Generic pharmaceutical pills sit on 100 dollar bills.

From the time that the Centers for Medicare and Medicaid Services (CMS) first provided public guidance on its intended approach for negotiating the price of the first 10 drugs selected for Medicare’s drug price negotiation program, there has been much speculation on the gaps in the available guidance. For example, it’s all well and good to say that a number of factors will be used in negotiation, but how are those factors weighted and used to determine a numeric output, the price? Following closely on the heels of such speculation has been an equal or greater amount of suggestion and recommendation for how CMS might go about this. Now that CMS has made its initial price offers to the makers of the 10 selected drugs, we remain in the dark about the method used, as all discussions are confidential.

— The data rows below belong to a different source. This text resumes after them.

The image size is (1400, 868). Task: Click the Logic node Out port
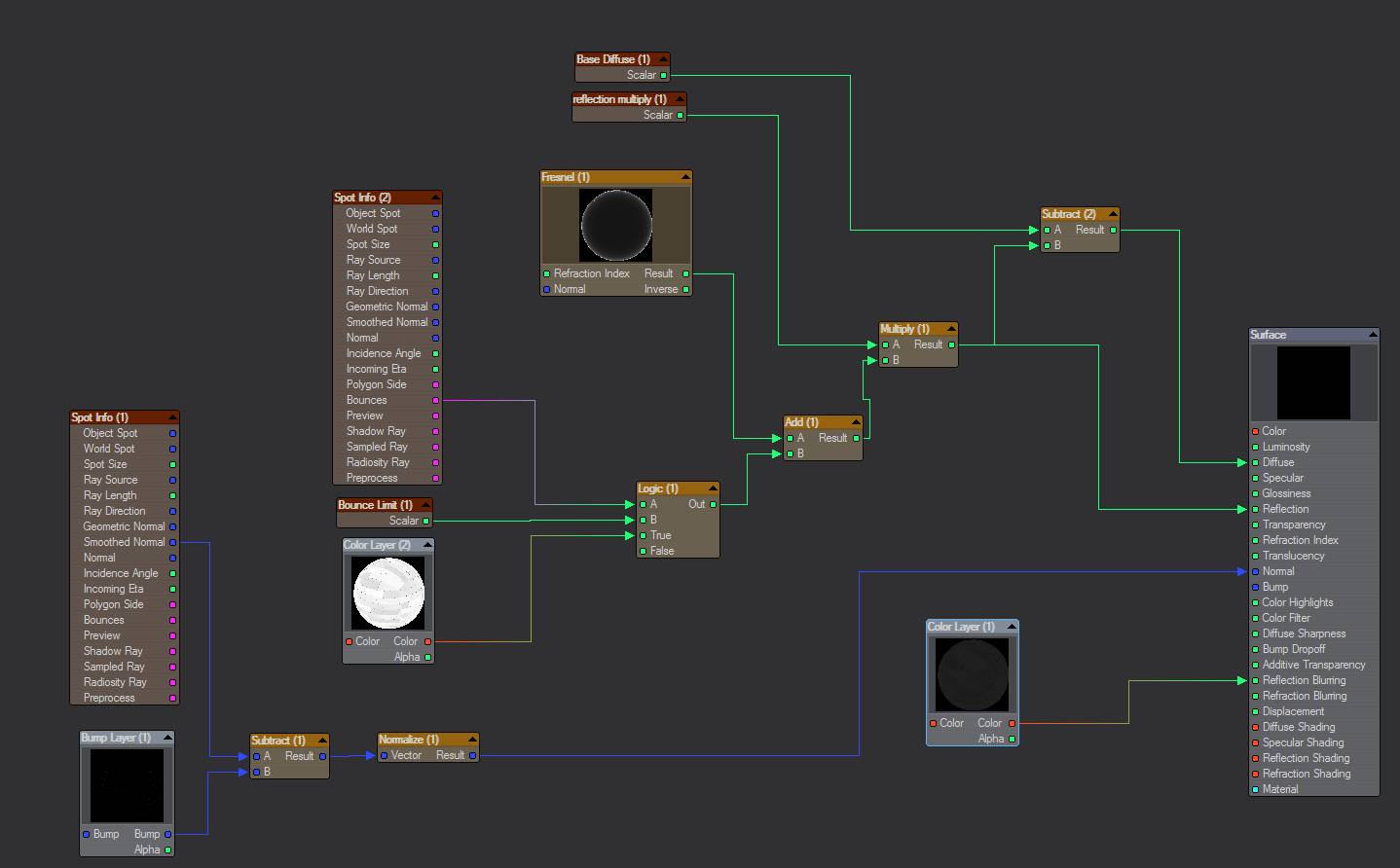coord(714,504)
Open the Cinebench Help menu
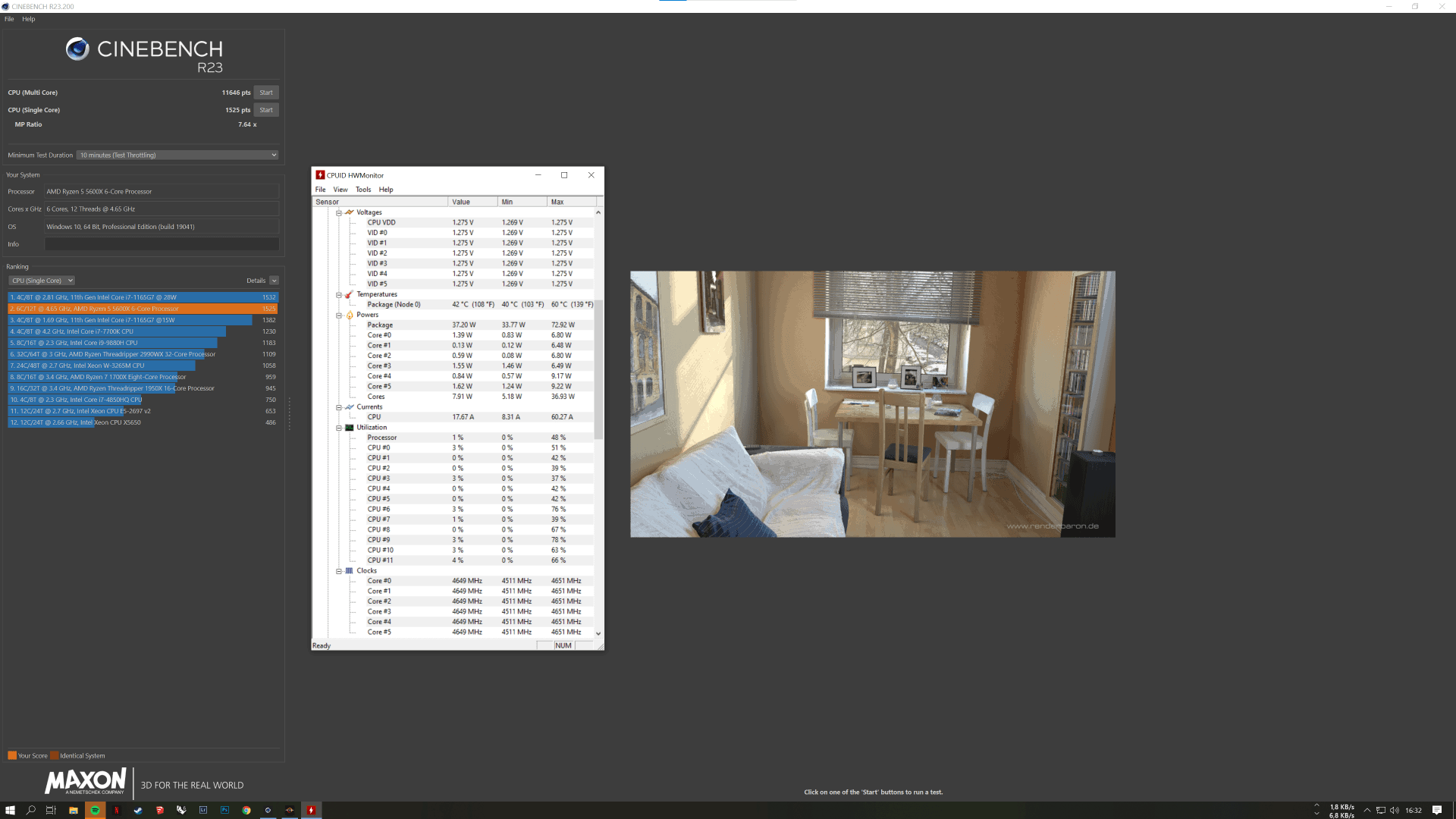The width and height of the screenshot is (1456, 819). [x=28, y=19]
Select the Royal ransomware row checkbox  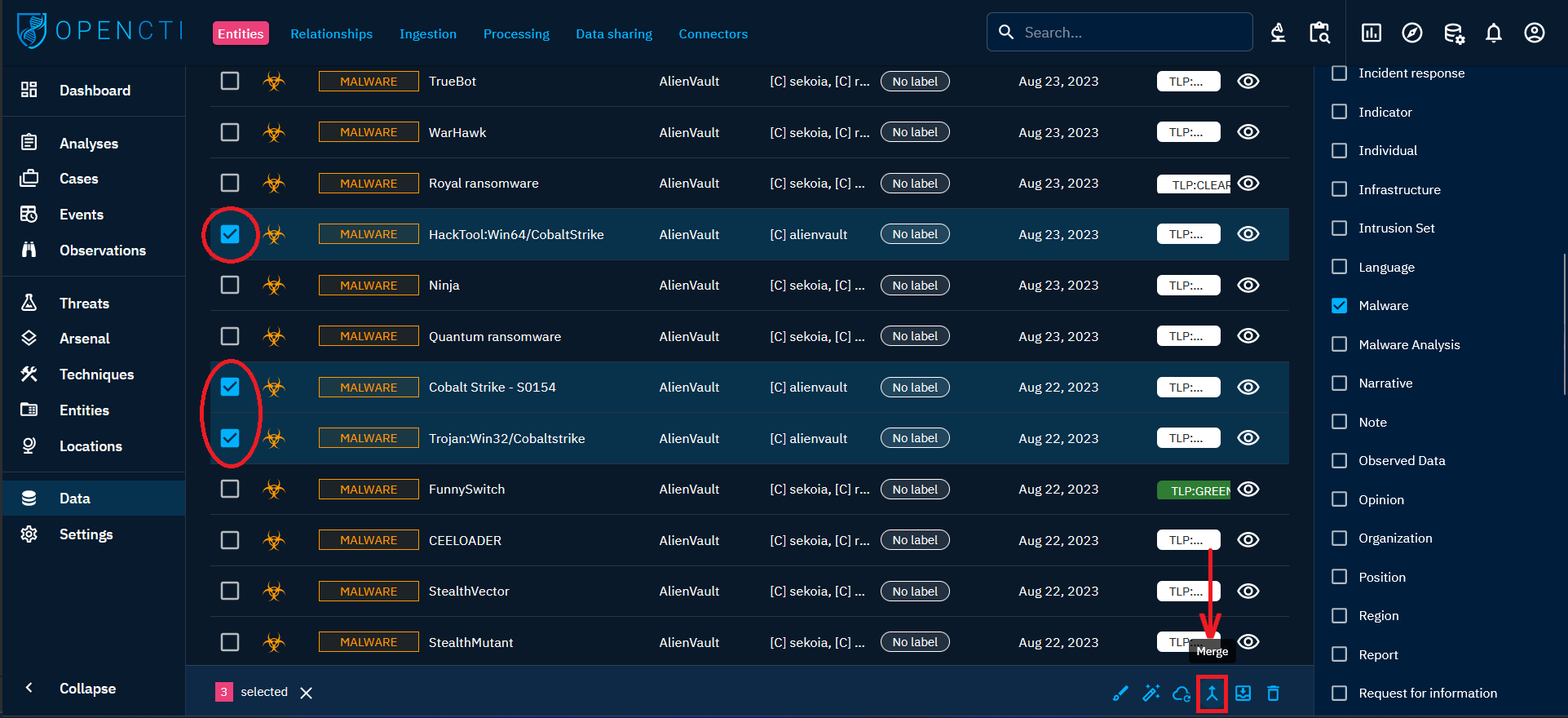[230, 184]
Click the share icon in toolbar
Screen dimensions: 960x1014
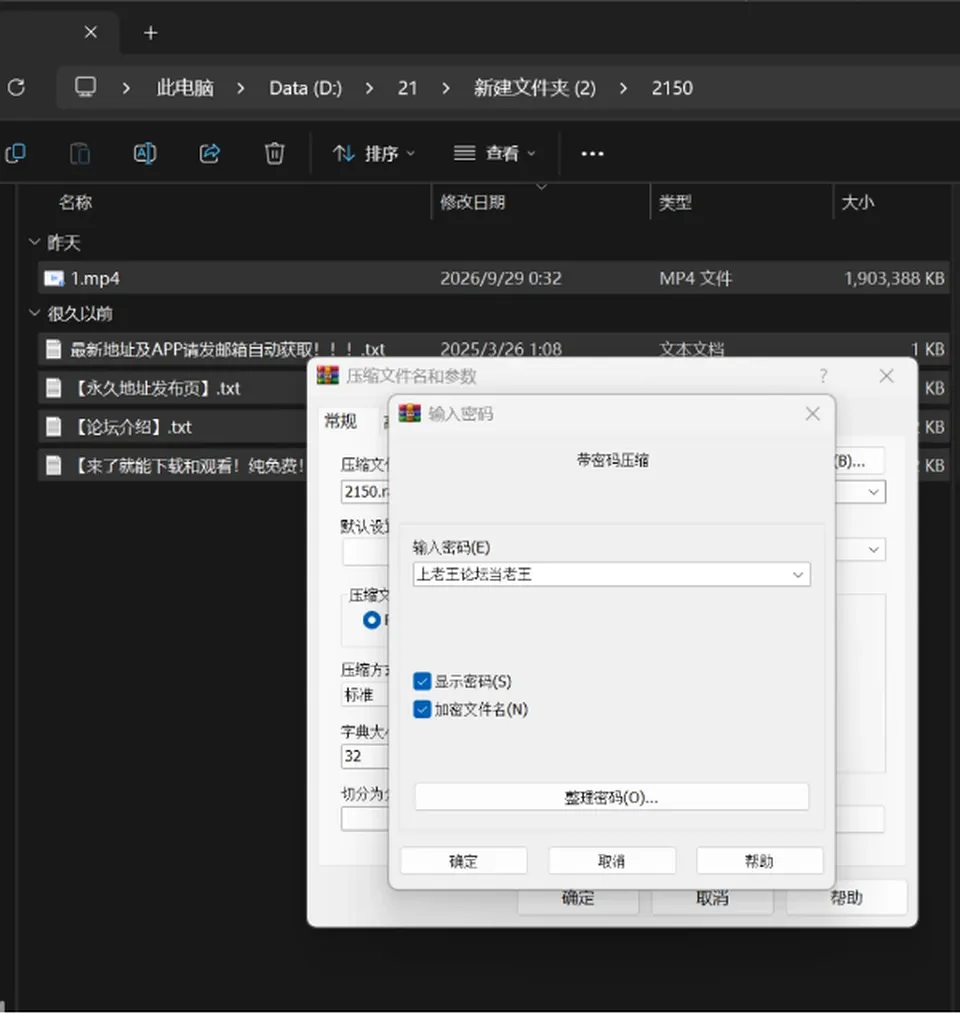(210, 153)
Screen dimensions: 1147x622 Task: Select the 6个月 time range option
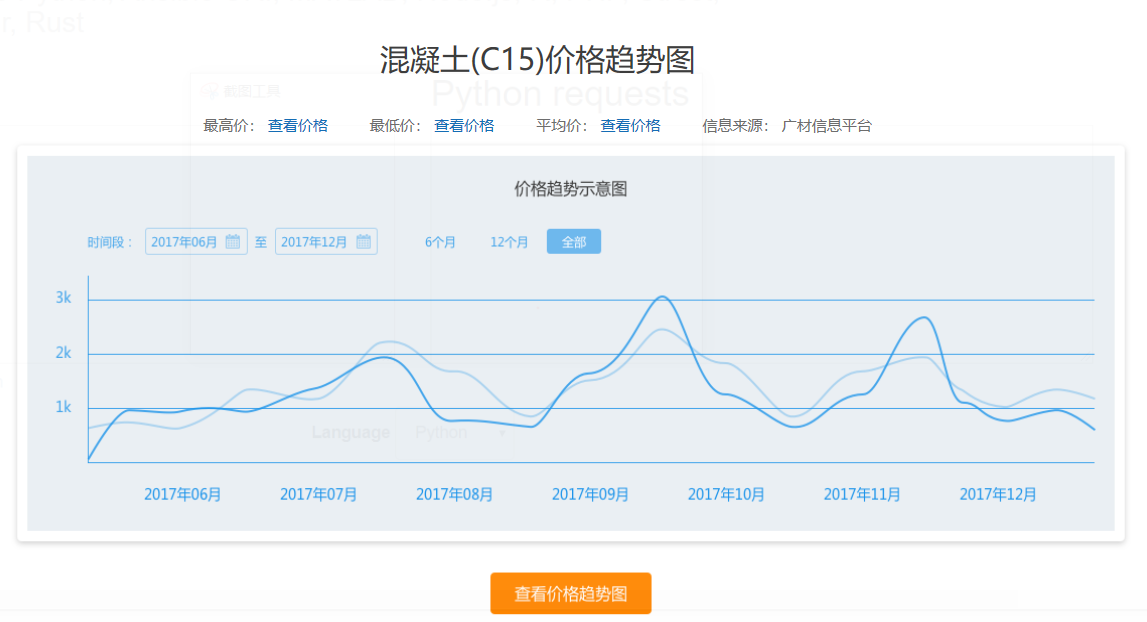(x=439, y=241)
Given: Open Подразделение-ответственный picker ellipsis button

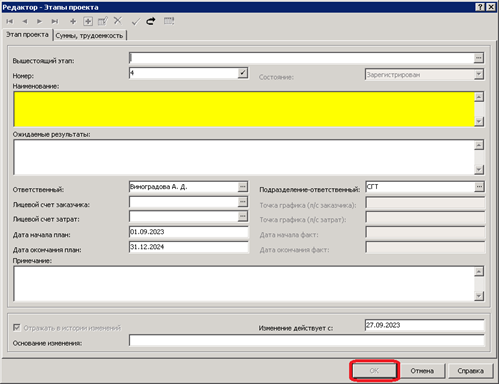Looking at the screenshot, I should [x=479, y=187].
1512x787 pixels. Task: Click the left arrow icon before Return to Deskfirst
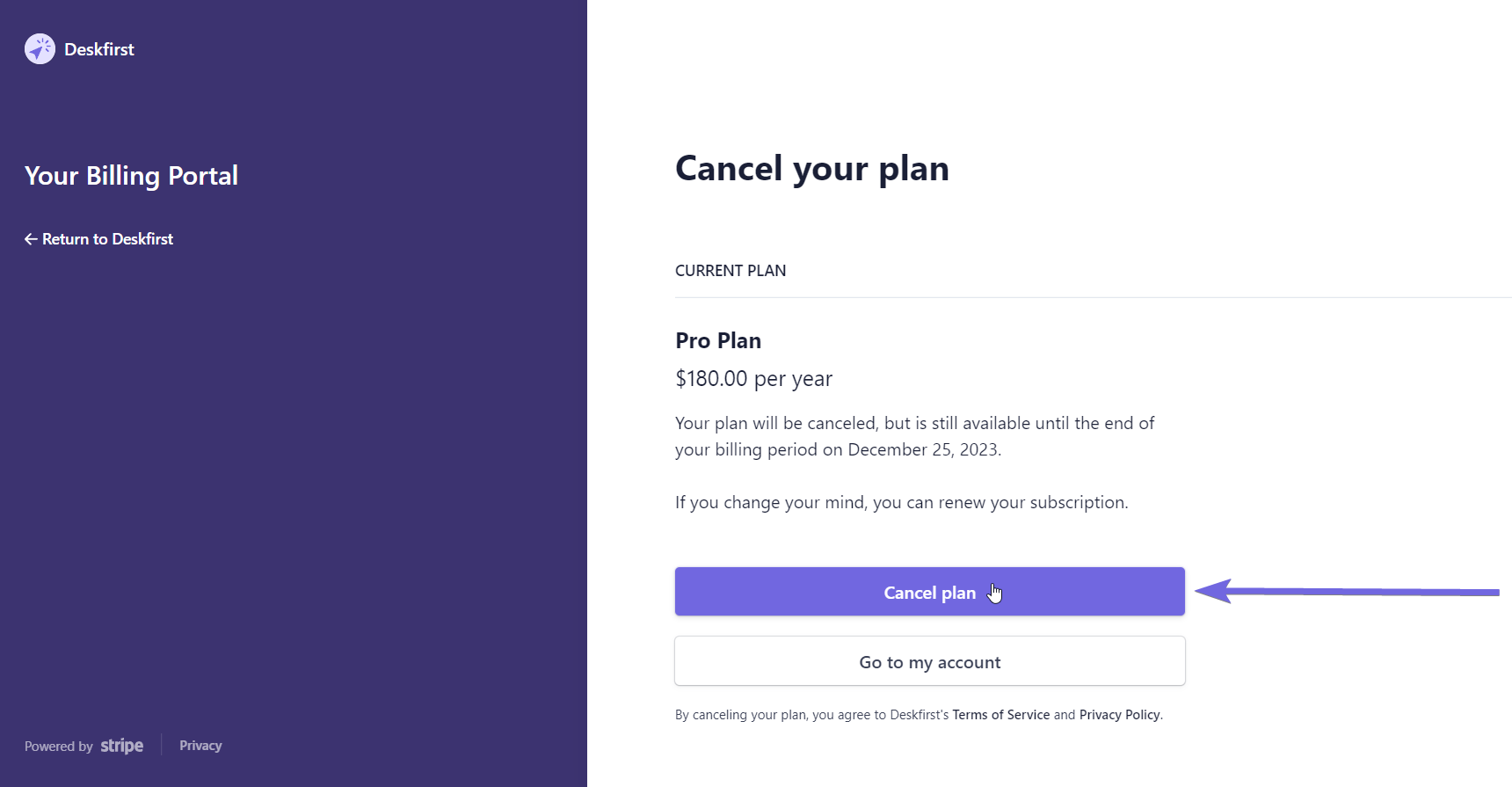coord(31,239)
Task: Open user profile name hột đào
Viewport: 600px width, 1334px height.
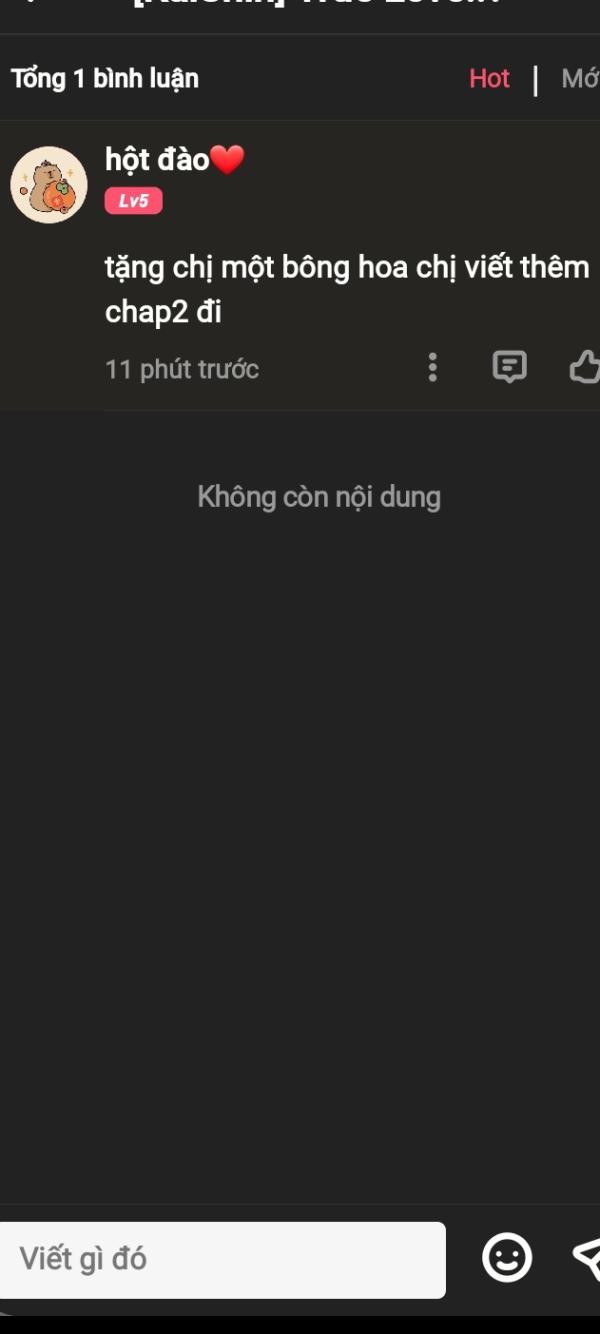Action: coord(157,159)
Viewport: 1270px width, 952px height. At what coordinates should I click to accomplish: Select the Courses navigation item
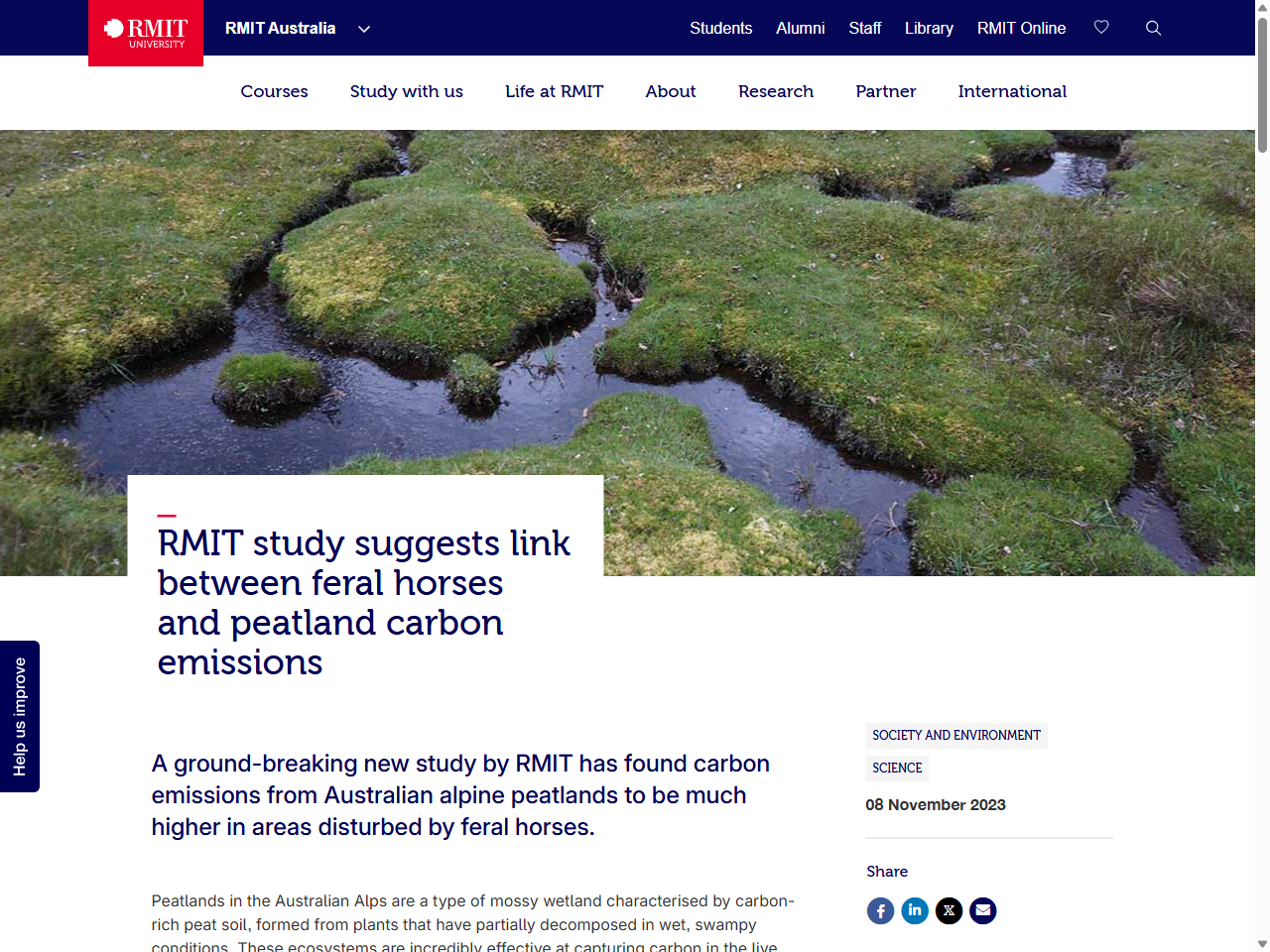tap(274, 91)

Despite all the activity, we feel that something is fundamentally missing from the discussion—explicit consideration of how to ensure that the program meets what we believe are three critically important criteria:

  • The evaluation is robust, credible, and replicable across topics;
  • The process is open and inclusive for all relevant stakeholders; and
  • Price offers are subject to discussion and deliberation in the open.

We have developed a framework for such an approach. Not surprisingly, given our backgrounds and interests, our framework is evocative of a formal health technology assessment (HTA) process, as some have already called for on a national level and in relation to CMS specifically. But the devil, as they say, is in the details. These calls for CMS to become an HTA body have focused mainly on coordination, increasing workforce capacity, and better data, rather than the structural approach to HTA that CMS should consider.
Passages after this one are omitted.